Repeat the following lines of the listing verbatim, starting at the line that contains "Click the search magnifier icon" and ending at the line that contains "click(x=1328, y=764)", with both of those lines included.

Records for locating described items:
-- Begin --
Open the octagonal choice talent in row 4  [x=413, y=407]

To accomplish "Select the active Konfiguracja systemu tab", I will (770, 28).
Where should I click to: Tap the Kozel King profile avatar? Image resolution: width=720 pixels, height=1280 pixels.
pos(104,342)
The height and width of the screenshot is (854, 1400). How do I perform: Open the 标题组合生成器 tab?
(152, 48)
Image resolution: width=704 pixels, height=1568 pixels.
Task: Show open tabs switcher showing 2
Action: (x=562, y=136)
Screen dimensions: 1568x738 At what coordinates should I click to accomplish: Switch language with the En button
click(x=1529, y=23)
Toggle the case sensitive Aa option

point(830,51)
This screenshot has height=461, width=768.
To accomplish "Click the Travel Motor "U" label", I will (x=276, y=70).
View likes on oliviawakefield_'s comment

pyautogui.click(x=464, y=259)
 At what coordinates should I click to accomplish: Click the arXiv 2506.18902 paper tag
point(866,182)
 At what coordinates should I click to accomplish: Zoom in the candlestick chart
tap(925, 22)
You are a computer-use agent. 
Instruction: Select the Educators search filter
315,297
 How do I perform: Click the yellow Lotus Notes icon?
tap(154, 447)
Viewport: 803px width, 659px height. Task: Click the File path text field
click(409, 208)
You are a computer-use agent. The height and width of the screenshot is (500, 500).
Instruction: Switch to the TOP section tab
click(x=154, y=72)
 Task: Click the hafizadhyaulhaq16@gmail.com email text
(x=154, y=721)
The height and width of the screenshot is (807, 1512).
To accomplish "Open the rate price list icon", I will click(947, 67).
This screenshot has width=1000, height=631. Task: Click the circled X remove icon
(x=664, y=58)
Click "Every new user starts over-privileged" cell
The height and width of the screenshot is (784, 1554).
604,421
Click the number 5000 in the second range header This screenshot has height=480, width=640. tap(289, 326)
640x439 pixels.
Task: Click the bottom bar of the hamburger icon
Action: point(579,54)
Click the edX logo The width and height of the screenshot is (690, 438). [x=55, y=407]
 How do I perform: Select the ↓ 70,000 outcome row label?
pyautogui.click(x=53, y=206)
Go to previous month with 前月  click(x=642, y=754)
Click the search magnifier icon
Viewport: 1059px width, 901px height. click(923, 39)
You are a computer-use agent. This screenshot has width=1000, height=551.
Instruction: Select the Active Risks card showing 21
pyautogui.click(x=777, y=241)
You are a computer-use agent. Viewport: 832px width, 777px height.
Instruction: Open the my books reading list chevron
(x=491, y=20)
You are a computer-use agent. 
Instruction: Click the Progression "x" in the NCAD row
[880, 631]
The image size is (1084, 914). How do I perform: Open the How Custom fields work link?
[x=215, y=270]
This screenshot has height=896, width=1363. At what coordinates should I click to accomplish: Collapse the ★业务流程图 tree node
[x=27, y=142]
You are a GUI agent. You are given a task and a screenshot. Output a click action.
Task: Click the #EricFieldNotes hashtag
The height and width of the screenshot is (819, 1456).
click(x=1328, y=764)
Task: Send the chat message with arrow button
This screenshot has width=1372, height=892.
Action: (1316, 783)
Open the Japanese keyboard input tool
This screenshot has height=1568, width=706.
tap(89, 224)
-- End --
## Task result
Click the search magnifier icon
Viewport: 1059px width, 901px height. click(923, 39)
You are a computer-use agent. This screenshot has width=1000, height=551.
Instruction: Select the Active Risks card showing 21
pyautogui.click(x=777, y=241)
You are a computer-use agent. Viewport: 832px width, 777px height.
Instruction: Open the my books reading list chevron
(x=491, y=20)
You are a computer-use agent. 
Instruction: Click the Progression "x" in the NCAD row
[880, 631]
The image size is (1084, 914). How do I perform: Open the How Custom fields work link?
[x=215, y=270]
This screenshot has height=896, width=1363. At what coordinates should I click to accomplish: Collapse the ★业务流程图 tree node
[x=27, y=142]
You are a GUI agent. You are given a task and a screenshot. Output a click action.
Task: Click the #EricFieldNotes hashtag
The height and width of the screenshot is (819, 1456).
click(x=1328, y=764)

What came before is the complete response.